▸ ABOUT THIS EXERCISE
From the abstract on smell in fibromyalgia, copy word for word the passage that begins with the words containing "Results: Patients had" and ends with "by-and-large normal performance.".
Top of SELECTED EXCERPT
Background: Self-reports of fibromyalgia (FM) patients about an enhanced olfactory acuity have been used to characterize them as persons with a general increased sensitivity to sensory input consistent with a central sensitization. However, as reduced activations in some brain areas also seem to accompany FM, a multisensory hypersensitivity is not a necessary consequence.
Methods: FM patients meeting ARA (American Rheumatism Association) criteria (16 women and one man, aged 23-56 years, spontaneous pain 32-91 mm visual analog scale [VAS], 14-18 tender points with a pressure pain threshold of 1.5±0.7 kg/cm(2)) received an olfactory test (Sniffn' Sticks) to assess their odor thresholds to n-butanol and their ability to discriminate and identify odors. Healthy controls were 14 age-matched women and one man.
Results: Patients had poorer odor identification than controls (14.6±1.3 vs. 15.5±0.6; p<0.05) but did not differ in odor thresholds or odor discrimination. This test result contrasted with the patients' self-ratings of their olfactory sensitivity as higher than average.
Conclusions: The perception of FM patients as being multisensory hypersensitive is not supported by present results. In contrast to the subjects' self-ratings, measurements of olfactory function showed a slightly reduced odor identification, with a by-and-large normal performance.
Bottom of SELECTED EXCERPT
Top of SUPPLIED MATERIAL
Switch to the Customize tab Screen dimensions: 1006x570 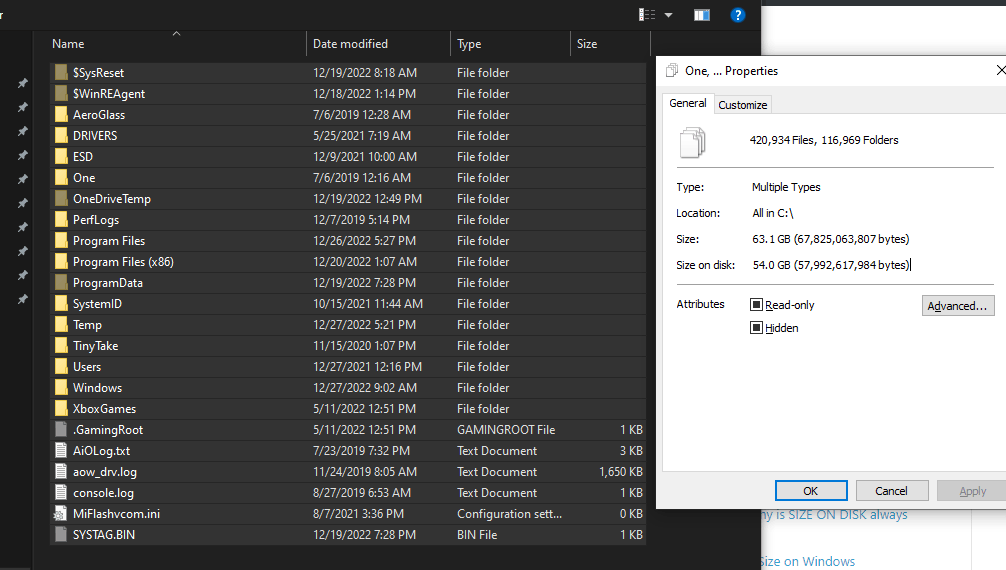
Bottom of SUPPLIED MATERIAL
▸ WRITTEN RESPONSE
Results: Patients had poorer odor identification than controls (14.6±1.3 vs. 15.5±0.6; p<0.05) but did not differ in odor thresholds or odor discrimination. This test result contrasted with the patients' self-ratings of their olfactory sensitivity as higher than average.
Conclusions: The perception of FM patients as being multisensory hypersensitive is not supported by present results. In contrast to the subjects' self-ratings, measurements of olfactory function showed a slightly reduced odor identification, with a by-and-large normal performance.